**YOUR TASK:** Using the records below, write out again exactly the lines that begin at the line containing "This screenshot has height=952, width=1246." and end at the line containing "Task: Click John-Ion", and no other lines.

**DATA RECORDS:**
....

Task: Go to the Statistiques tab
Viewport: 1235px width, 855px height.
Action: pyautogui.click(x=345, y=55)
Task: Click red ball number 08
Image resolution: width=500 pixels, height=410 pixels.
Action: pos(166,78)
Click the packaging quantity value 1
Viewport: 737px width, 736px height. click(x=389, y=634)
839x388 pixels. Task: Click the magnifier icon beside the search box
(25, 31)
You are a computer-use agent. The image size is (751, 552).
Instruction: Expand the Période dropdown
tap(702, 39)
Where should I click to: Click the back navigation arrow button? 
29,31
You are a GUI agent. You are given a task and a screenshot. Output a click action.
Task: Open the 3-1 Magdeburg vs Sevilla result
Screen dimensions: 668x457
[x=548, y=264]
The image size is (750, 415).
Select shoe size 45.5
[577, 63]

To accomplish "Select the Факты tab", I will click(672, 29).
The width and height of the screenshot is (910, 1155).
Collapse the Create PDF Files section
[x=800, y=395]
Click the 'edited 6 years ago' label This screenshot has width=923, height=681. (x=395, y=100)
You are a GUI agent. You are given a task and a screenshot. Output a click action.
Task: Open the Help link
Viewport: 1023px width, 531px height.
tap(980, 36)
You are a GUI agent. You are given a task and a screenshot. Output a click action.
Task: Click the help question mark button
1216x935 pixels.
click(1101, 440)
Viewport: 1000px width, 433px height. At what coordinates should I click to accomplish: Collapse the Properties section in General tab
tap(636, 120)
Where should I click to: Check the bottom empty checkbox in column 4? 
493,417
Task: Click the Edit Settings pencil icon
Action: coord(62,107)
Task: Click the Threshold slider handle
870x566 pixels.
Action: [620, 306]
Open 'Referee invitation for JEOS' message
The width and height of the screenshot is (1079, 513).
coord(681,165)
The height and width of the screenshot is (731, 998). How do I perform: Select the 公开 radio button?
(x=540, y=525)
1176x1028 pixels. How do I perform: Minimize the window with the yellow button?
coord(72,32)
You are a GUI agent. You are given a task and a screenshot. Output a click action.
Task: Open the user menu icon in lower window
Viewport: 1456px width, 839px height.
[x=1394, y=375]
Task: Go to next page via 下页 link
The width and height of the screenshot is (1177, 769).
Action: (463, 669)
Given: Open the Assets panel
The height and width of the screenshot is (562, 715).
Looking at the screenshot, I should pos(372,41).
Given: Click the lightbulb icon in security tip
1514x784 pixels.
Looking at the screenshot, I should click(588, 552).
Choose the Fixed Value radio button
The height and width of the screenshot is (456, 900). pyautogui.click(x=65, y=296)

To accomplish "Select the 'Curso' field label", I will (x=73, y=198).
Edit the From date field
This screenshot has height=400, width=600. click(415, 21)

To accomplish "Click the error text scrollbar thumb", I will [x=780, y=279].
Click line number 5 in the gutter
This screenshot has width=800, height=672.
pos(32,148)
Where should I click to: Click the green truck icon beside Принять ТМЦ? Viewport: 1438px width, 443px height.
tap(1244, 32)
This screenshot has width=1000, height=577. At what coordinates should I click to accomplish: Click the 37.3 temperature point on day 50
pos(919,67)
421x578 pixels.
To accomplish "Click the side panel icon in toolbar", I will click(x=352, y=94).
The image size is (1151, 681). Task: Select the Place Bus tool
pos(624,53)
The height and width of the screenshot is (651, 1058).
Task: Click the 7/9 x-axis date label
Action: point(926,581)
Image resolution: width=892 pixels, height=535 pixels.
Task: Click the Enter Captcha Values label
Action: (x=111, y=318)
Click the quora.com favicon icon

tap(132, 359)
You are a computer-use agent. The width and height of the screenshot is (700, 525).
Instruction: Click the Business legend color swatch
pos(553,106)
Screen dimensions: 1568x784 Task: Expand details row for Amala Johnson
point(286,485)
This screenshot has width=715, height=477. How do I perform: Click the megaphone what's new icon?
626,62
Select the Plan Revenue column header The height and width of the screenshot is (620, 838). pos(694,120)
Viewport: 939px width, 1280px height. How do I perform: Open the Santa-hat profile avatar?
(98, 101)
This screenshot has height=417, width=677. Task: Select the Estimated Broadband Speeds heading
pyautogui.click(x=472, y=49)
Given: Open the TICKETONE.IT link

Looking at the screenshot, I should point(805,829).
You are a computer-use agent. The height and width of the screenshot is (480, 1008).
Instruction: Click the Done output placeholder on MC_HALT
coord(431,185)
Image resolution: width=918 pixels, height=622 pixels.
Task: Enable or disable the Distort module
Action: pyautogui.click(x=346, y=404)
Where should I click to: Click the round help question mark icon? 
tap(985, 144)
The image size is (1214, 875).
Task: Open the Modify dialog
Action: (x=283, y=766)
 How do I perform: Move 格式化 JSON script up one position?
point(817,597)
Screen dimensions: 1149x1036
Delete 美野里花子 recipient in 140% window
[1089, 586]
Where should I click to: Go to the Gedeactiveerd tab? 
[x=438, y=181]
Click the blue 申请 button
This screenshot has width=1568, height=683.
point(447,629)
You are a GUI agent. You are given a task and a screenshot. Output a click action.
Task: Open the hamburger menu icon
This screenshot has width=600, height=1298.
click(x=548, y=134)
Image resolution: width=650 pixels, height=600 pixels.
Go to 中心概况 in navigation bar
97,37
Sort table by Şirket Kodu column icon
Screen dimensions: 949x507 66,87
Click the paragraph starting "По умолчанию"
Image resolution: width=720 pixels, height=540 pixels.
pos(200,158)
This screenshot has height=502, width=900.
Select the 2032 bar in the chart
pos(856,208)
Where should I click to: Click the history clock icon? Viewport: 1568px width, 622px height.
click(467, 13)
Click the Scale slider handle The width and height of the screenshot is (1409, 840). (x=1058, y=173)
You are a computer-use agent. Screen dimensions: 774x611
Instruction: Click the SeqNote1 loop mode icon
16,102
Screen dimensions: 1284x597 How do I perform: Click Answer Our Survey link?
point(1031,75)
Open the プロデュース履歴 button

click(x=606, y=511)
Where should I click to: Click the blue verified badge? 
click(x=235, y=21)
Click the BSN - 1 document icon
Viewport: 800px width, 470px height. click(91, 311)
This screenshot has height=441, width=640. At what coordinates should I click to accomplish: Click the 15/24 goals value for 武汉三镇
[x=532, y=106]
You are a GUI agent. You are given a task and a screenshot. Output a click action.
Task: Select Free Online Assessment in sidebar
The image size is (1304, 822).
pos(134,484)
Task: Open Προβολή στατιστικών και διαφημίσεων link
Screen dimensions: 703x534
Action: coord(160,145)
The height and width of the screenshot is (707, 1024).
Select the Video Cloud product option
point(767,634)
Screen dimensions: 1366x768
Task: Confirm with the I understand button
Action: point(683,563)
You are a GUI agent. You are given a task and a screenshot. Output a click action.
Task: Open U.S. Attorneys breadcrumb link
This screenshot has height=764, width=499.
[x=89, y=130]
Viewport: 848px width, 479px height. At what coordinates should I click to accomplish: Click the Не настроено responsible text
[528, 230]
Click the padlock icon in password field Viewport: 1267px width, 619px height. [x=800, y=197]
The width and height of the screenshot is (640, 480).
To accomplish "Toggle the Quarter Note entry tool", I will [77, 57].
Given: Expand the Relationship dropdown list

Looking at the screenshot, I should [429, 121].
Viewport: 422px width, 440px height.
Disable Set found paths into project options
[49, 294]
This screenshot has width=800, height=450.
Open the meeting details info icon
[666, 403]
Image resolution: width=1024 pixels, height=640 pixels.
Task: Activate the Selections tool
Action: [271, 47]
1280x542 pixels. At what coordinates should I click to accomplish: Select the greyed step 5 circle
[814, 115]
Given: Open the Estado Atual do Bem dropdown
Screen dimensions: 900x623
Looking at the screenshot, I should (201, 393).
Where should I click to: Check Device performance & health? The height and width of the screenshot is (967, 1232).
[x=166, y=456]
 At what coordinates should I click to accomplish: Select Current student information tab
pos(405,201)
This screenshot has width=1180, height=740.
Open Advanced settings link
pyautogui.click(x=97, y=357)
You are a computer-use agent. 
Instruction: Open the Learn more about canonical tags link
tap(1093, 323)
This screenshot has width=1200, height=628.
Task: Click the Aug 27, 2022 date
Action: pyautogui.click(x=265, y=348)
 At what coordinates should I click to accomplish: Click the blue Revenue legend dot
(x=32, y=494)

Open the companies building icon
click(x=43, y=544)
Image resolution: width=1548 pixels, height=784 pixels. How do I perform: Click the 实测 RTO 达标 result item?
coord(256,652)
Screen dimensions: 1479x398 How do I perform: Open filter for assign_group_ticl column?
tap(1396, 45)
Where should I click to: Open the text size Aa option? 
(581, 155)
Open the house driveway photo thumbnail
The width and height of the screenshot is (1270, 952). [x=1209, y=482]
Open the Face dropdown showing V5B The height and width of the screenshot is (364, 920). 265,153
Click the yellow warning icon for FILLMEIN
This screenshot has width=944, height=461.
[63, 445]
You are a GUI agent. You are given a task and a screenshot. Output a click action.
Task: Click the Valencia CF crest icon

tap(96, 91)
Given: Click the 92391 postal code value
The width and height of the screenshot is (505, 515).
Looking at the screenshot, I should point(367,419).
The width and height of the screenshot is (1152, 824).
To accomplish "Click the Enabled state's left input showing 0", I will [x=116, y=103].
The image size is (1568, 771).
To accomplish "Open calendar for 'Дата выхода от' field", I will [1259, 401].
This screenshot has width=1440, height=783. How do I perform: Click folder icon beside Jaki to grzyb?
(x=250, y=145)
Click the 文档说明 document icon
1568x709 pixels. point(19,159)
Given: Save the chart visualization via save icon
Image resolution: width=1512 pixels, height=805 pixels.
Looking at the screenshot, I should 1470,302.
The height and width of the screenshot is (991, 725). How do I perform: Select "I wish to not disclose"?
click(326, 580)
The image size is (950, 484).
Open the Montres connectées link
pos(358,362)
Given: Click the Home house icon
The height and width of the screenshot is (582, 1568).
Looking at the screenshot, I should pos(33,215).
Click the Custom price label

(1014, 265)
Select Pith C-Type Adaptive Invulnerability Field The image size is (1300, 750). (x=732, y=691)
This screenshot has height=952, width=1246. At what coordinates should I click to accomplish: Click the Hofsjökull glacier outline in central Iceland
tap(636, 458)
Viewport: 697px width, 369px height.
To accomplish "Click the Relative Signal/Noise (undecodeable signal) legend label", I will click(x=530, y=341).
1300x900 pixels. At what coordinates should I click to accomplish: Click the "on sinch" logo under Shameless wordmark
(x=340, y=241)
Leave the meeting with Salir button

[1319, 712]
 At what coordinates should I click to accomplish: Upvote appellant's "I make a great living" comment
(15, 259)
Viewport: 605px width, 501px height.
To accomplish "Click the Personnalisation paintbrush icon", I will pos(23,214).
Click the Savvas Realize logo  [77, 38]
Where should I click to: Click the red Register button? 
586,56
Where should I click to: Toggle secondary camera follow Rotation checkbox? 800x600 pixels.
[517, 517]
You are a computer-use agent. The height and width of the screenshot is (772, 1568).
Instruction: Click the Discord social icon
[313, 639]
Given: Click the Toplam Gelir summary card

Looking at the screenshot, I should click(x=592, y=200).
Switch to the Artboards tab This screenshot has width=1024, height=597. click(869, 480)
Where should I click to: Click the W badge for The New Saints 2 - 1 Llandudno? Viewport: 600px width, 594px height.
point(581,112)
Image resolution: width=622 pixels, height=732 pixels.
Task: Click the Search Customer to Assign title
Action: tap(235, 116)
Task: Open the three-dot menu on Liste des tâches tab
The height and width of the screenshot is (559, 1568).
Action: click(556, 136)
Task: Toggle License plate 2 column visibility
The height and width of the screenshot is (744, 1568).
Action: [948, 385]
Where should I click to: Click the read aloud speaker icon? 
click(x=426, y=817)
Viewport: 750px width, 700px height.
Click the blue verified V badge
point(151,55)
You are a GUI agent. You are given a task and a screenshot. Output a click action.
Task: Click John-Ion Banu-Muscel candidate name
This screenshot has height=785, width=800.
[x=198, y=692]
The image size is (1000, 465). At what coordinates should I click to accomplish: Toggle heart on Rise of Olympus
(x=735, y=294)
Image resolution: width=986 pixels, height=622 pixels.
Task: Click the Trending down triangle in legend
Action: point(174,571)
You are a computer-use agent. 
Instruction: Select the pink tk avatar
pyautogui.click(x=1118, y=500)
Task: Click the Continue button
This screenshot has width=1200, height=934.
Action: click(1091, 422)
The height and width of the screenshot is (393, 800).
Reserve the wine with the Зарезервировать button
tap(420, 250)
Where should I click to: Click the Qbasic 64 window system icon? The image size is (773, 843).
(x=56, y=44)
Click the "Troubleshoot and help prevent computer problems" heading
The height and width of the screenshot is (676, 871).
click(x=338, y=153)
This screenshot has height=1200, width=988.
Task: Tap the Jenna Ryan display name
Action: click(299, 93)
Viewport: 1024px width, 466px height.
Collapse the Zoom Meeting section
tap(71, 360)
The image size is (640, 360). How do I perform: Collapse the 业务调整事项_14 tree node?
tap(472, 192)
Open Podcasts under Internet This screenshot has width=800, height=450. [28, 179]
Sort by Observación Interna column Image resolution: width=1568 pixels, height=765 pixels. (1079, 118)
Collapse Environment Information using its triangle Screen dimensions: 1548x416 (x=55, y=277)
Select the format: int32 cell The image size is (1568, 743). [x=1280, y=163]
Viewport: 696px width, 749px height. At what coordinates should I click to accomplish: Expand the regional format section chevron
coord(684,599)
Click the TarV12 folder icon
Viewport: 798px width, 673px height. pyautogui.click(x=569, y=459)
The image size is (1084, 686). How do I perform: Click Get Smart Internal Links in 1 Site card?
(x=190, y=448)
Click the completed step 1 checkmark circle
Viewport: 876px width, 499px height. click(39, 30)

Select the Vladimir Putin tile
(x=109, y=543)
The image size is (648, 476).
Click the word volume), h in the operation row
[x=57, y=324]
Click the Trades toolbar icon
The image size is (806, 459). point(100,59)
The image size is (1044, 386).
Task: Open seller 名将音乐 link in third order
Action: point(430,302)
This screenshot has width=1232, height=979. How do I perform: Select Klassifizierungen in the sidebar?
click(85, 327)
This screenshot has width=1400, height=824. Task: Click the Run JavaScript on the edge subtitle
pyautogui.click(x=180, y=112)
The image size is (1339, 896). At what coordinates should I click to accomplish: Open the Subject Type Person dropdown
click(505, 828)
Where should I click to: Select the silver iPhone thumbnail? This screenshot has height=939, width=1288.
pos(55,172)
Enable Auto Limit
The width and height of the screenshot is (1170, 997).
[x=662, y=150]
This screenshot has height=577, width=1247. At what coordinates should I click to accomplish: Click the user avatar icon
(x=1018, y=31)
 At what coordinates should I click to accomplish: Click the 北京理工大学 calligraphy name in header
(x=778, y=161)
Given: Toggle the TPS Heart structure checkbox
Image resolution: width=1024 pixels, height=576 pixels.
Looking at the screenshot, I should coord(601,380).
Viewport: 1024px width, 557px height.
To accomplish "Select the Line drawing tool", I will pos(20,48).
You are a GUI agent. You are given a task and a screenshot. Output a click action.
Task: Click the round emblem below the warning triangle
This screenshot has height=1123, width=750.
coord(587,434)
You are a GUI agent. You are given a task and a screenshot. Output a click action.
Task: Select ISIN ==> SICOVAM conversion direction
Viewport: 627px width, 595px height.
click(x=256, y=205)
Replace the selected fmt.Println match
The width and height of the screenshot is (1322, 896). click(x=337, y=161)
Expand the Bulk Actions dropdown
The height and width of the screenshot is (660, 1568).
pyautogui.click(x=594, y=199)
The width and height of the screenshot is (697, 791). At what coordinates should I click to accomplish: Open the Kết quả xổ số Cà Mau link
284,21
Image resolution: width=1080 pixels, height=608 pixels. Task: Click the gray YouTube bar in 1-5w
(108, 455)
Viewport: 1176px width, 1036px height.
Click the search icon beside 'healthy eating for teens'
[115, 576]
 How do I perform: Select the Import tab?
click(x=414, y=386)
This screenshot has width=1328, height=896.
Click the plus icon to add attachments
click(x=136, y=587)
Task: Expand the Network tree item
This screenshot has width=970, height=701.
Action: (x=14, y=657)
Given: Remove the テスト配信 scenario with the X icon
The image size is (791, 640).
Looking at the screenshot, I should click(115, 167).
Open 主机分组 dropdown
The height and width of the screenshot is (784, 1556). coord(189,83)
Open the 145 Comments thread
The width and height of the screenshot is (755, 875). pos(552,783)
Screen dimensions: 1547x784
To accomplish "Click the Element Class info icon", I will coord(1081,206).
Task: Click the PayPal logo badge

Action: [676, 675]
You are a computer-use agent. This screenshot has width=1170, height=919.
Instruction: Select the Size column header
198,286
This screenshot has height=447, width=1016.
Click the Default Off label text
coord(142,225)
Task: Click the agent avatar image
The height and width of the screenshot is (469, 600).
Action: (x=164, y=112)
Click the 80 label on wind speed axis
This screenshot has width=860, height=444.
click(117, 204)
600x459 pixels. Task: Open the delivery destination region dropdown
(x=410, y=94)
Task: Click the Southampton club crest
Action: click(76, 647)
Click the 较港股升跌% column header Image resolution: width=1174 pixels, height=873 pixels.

....

**ANSWER SECTION:**
This screenshot has height=952, width=1246. At what coordinates should I click to accomplish: Click the Hofsjökull glacier outline in central Iceland
tap(636, 458)
Viewport: 697px width, 369px height.
To accomplish "Click the Relative Signal/Noise (undecodeable signal) legend label", I will click(x=530, y=341).
1300x900 pixels. At what coordinates should I click to accomplish: Click the "on sinch" logo under Shameless wordmark
(x=340, y=241)
Leave the meeting with Salir button

[1319, 712]
 At what coordinates should I click to accomplish: Upvote appellant's "I make a great living" comment
(15, 259)
Viewport: 605px width, 501px height.
To accomplish "Click the Personnalisation paintbrush icon", I will pos(23,214).
Click the Savvas Realize logo  [77, 38]
Where should I click to: Click the red Register button? 
586,56
Where should I click to: Toggle secondary camera follow Rotation checkbox? 800x600 pixels.
[517, 517]
You are a computer-use agent. The height and width of the screenshot is (772, 1568).
Instruction: Click the Discord social icon
[313, 639]
Given: Click the Toplam Gelir summary card

Looking at the screenshot, I should click(x=592, y=200).
Switch to the Artboards tab This screenshot has width=1024, height=597. click(869, 480)
Where should I click to: Click the W badge for The New Saints 2 - 1 Llandudno? Viewport: 600px width, 594px height.
point(581,112)
Image resolution: width=622 pixels, height=732 pixels.
Task: Click the Search Customer to Assign title
Action: tap(235, 116)
Task: Open the three-dot menu on Liste des tâches tab
The height and width of the screenshot is (559, 1568).
Action: click(556, 136)
Task: Toggle License plate 2 column visibility
The height and width of the screenshot is (744, 1568).
Action: [948, 385]
Where should I click to: Click the read aloud speaker icon? 
click(x=426, y=817)
Viewport: 750px width, 700px height.
Click the blue verified V badge
point(151,55)
You are a GUI agent. You are given a task and a screenshot. Output a click action.
Task: Click John-Ion Banu-Muscel candidate name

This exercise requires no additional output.